**EXTRACTED RECORDS**:
** Begin **

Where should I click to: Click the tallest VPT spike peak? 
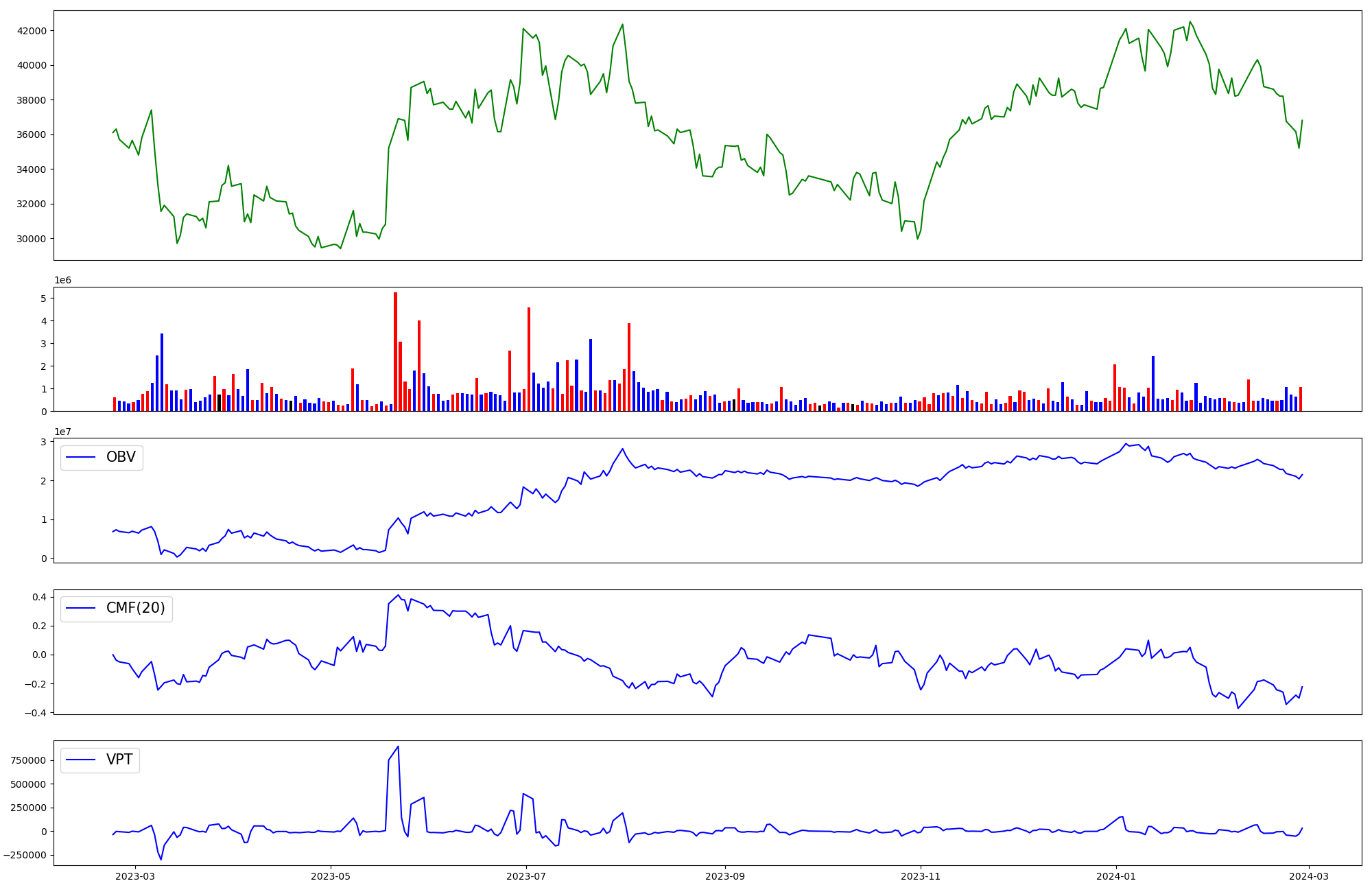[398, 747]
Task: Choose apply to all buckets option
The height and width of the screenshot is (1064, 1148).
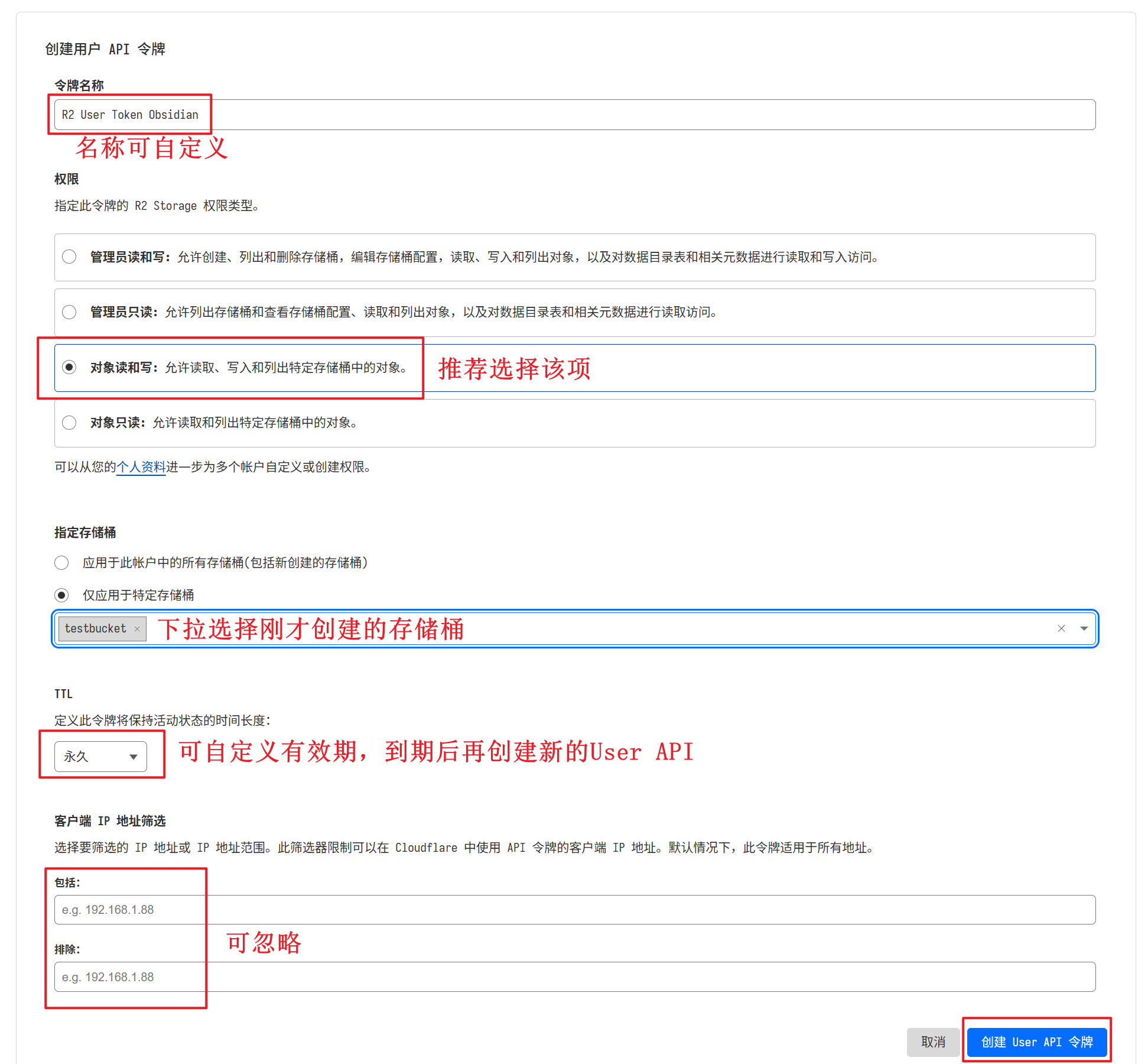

** End **
** Begin **

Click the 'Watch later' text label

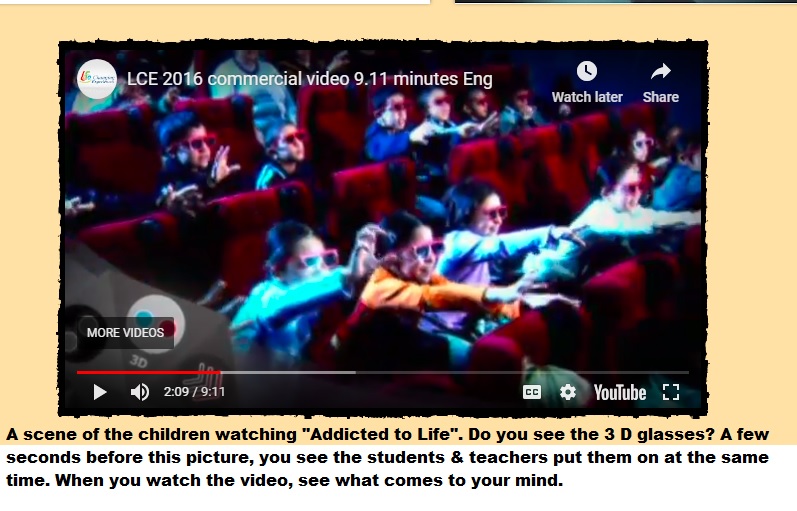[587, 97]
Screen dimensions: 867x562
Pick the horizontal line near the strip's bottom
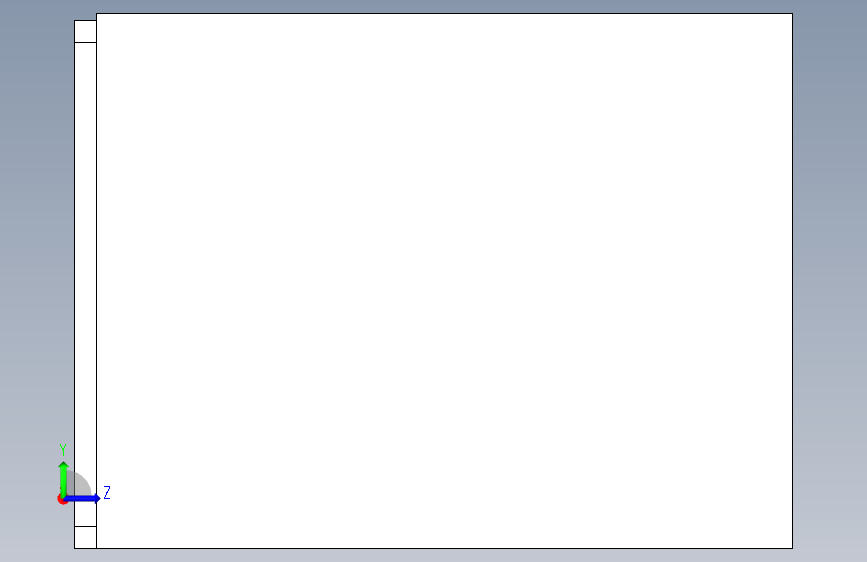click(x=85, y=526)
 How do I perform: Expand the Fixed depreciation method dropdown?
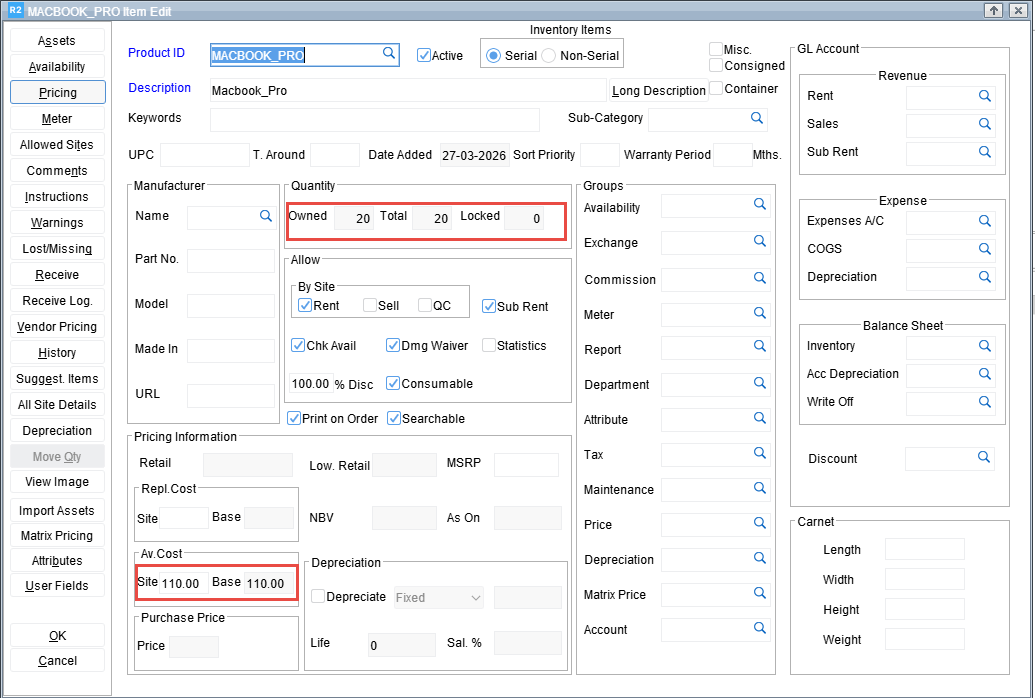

** End **

Quote the entries from the line containing "Screen dimensions: 867x562" up to and including the line containing "How do I perform: Expand", omitting the pictures.

**TASK ANSWER**:
Screen dimensions: 867x562
Pick the horizontal line near the strip's bottom
click(x=85, y=526)
 How do I perform: Expand the Fixed depreciation method dropdown?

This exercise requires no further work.